* Direction *
Express everything from the line containing "Given: Click the Routerscan.7z archive icon" down to the line containing "click(x=50, y=128)" as a JSON list of strings, one string per line, leaving out blank lines.

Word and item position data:
• • • • •

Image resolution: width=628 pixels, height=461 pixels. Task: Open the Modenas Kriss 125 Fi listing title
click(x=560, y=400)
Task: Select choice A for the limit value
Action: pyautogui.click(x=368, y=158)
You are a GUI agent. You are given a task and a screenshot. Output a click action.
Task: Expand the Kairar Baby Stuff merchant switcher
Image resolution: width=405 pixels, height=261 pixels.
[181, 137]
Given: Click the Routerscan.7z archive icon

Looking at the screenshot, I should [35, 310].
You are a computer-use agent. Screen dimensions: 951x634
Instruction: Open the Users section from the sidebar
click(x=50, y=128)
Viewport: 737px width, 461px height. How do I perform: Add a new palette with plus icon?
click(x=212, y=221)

• • • • •

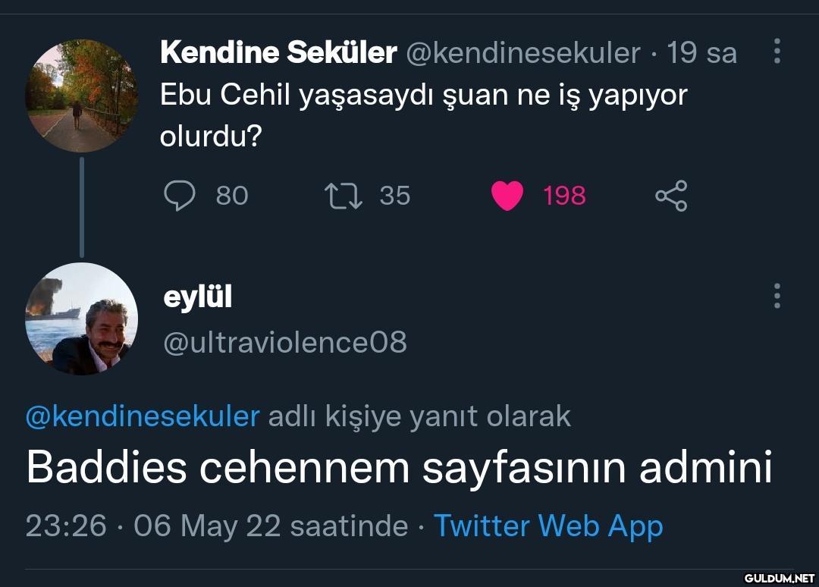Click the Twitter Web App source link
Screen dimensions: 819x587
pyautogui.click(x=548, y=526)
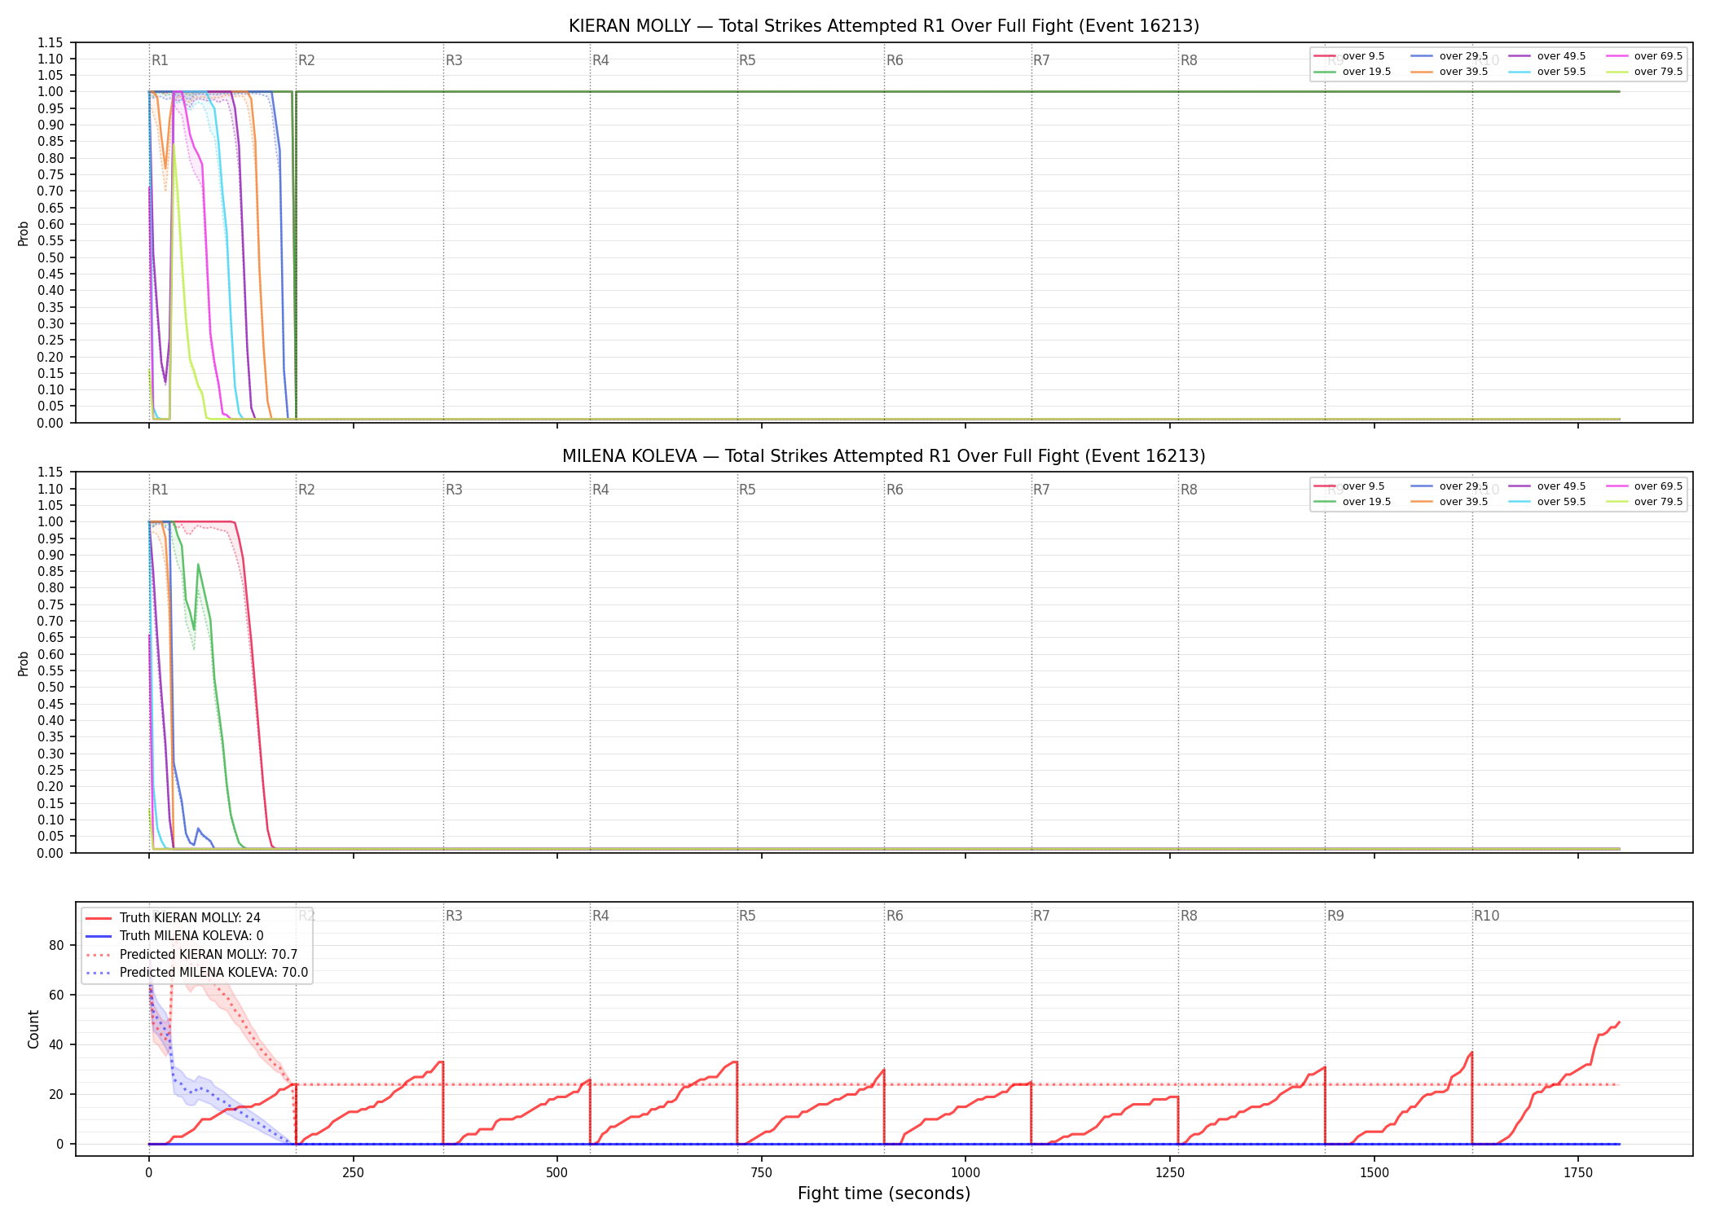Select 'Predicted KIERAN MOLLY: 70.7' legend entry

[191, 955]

• • • • •

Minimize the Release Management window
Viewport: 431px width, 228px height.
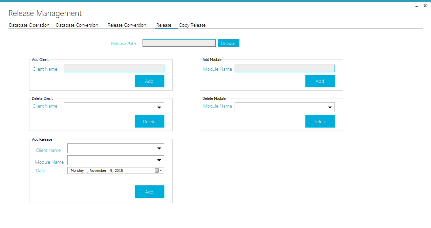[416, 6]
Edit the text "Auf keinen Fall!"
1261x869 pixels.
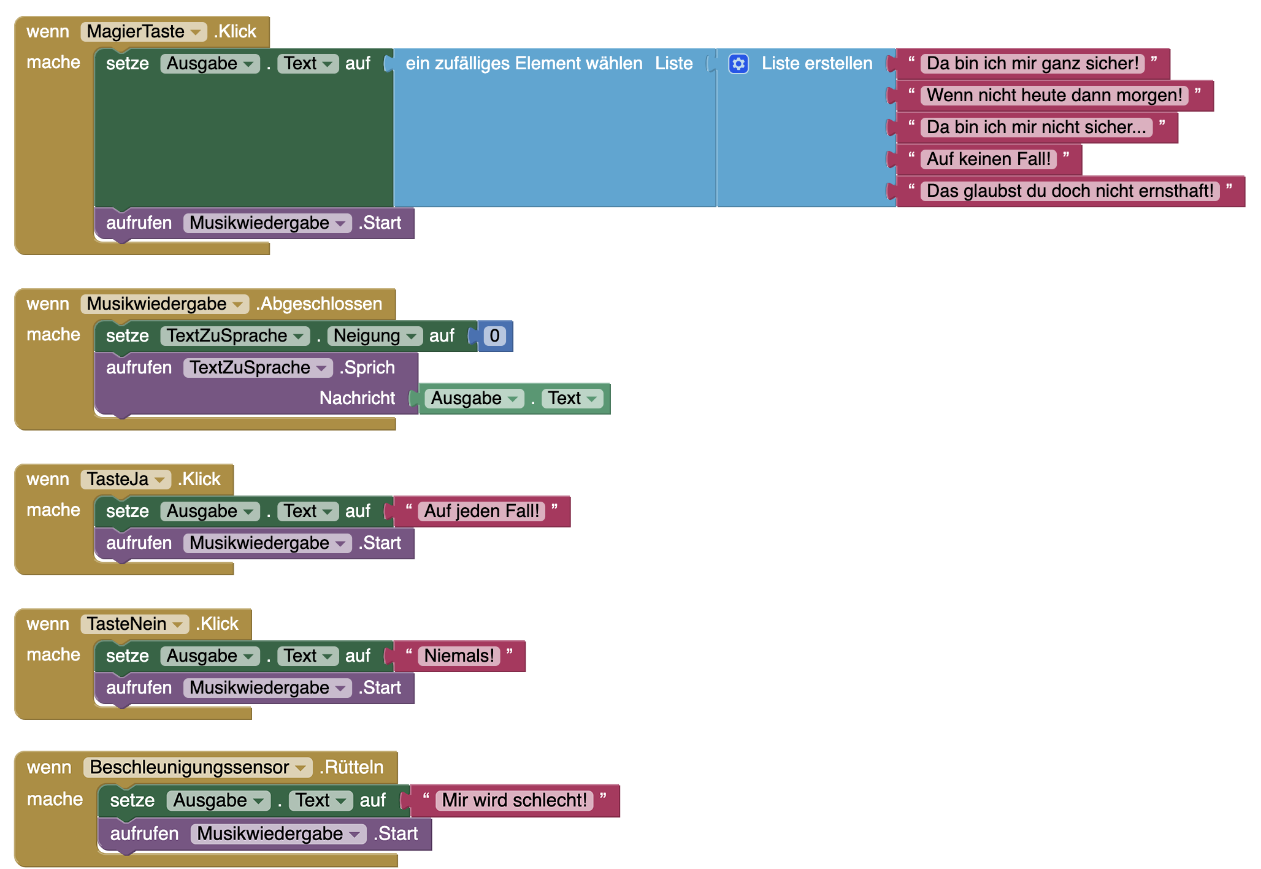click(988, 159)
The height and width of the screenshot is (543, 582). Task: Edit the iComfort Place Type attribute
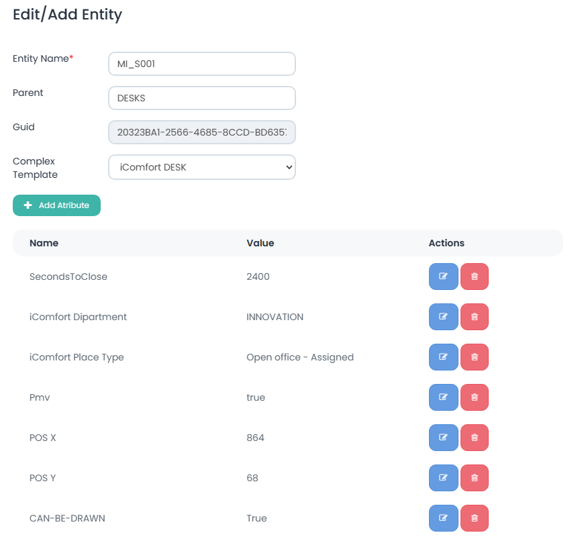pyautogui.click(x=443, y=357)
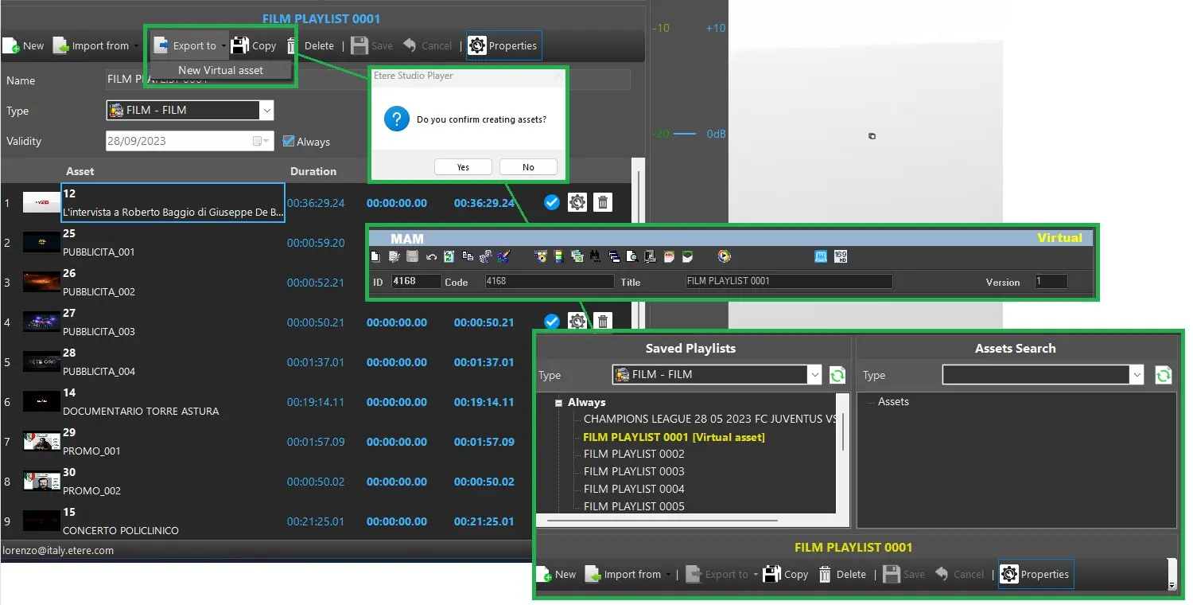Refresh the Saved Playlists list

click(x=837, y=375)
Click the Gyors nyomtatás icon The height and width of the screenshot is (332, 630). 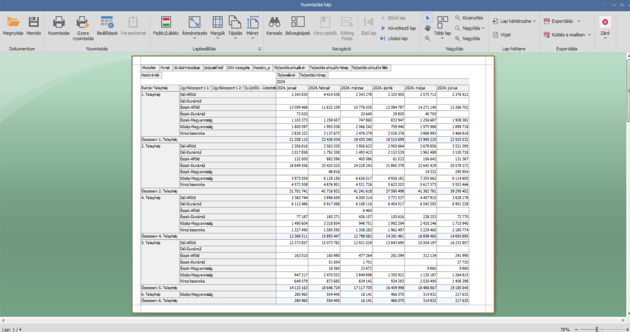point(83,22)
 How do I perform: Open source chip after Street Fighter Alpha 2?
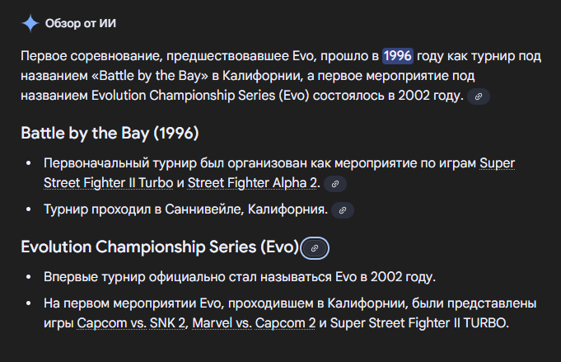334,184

• • • • •

* Solution to this task *
[
  "Given: Click the Routerscan.7z archive icon",
  "Looking at the screenshot, I should [35, 310].",
  "You are a computer-use agent. Screen dimensions: 951x634",
  "Instruction: Open the Users section from the sidebar",
  "click(x=50, y=128)"
]